From there, we have:
\begin{center} $E_i(\tau_j) = \sum_k P(i, k)(1 + E_k(\tau_j)) = \sum_k P(i, k) + P(i, k)E_k(\tau_j))$ \end{center}
\begin{center} $= \sum_k P(i, k) + \sum_kP(i, k)E_k(\tau_j)) = 1 + \sum_kP(i, k)E_k(\tau_j))$ \end{center}
Where we have used the Law of Total Probability to state that $\sum_k P(i, k) = 1$. This can also be confirmed by summing accross rows in the matrix above, where each row sums to 1.
## (4c)
\begin{center} $E_i(N_j) = 1 + \sum_k P(i, k)E_k(N_j),\ E_1(N_1) = 0$ \end{center}
\begin{center} $E_2(N_1) = 1 + \sum_k P(2, k)E_k(N_1) = 1 + \frac{1}{2}E_3(N_1) + \frac{1}{2}E_4(N_1)$ \end{center}
\begin{center} $E_3(N_1) = 1 + \sum_k P(3, k)E_k(N_1) = 1 + 0 + \frac{1}{2}E_2(N_1)$ \end{center}
\begin{center} $E_4(N_1) = 1 + \sum_k P(4, k)E_k(N_1) = 1 + \frac{1}{2}E_3(N_1) + \frac{1}{2}E_4(N_1)$ \end{center}
\begin{center} $E_2(N_1) = 1 + \frac{1}{2}(1 + \frac{1}{2}E_2(N_1)) + \frac{1}{2}E_2(N_1) = \frac{3}{2} + \frac{3}{4}E_2(N_1)$ \end{center}
\begin{center} $E_2(N_1) = 6, \ \ E_4(N_1) = E_2(N_1)=6, \ \ E_3(N_1)=1+\frac{1}{2}E_2(N_1)=4$ \end{center}
Thus, using the Law of Total Expectation, we know that $E(N_j)=2 + \sum_{k}P\{X_0 = k\}E_k(N_j)$, where the extra 2 is added for the first two flips that constitute $X_0$. Using this and the fact that all four starting patterns have equal probability of $\frac{1}{4}$, we can show that $E(N_1)=2 + \frac{1}{4}0+ \frac{1}{4}6+ \frac{1}{4}4+ \frac{1}{4}6=6$.
## (4d)
Using the same logic as part c:
\begin{center} $E_i(N_j) = 1 + \sum_k P(i, k)E_k(N_j),\ E_2(N_2) = 0$ \end{center}
\begin{center} $E_1(N_2) = 1 + \sum_k P(1, k)E_k(N_2) = 1 + \frac{1}{2}E_1(N_2) + 0$ \end{center}
\begin{center} $E_3(N_2) = 1 + \sum_k P(3, k)E_k(N_2) = 1 + \frac{1}{2}E_1(N_2) + 0$ \end{center}
\begin{center} $E_4(N_2) = 1 + \sum_k P(4, k)E_k(N_2) = 1 + \frac{1}{2}E_3(N_2) + \frac{1}{2}E_4(N_2)$ \end{center}
\begin{center} $E_1(N_2) = 2(1) = 2,\ \ E_3(N_2) = E_1(N_2)=2$ \end{center}
\begin{center} $E_4(N_2) = 2(1 + \frac{1}{2}(2)) = 4$ \end{center}
Thus, using the Law of Total Expectation, we again know that $E(N_j)=2 + \sum_{k}P\{X_0 = k\}E_k(N_j)$, where the extra 2 is added for the first two flips that constitute $X_0$. Using this and the fact that all four starting patterns have equal probability of $\frac{1}{4}$, we can show that $E(N_2)=2 + \frac{1}{4}2+ \frac{1}{4}0+ \frac{1}{4}2+ \frac{1}{4}4=4$.
# Problem 5
```{r}
expected_value <- function(j) {
# j is the combination of interest (vector)

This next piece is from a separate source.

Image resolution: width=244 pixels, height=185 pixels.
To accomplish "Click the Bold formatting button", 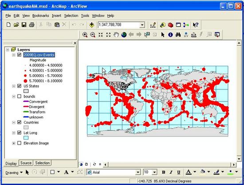I will 163,172.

results = sample(c(0, 1), 2, replace=TRUE)
tosses = 2
while (TRUE) {
if (identical(results, j)) {
return(tosses)
}
results[1] = results[2]
results[2] = sample(c(0, 1), 1)
tosses = tosses + 1
}
}
simulation <- function(j) {
n <- 10000
# n = number of simulations to run
overall_results = rep(NA, n)
for (i in 1:n) {
overall_results[i] = expected_value(j)
}
return(mean(overall_results))
}
# 1 is Heads, 0 is Tails
# N1: Heads, Heads
simulation(c(1, 1))
# N2: Heads, Tails
simulation(c(1, 0))
```
This simulation confirms the results from Problem 4.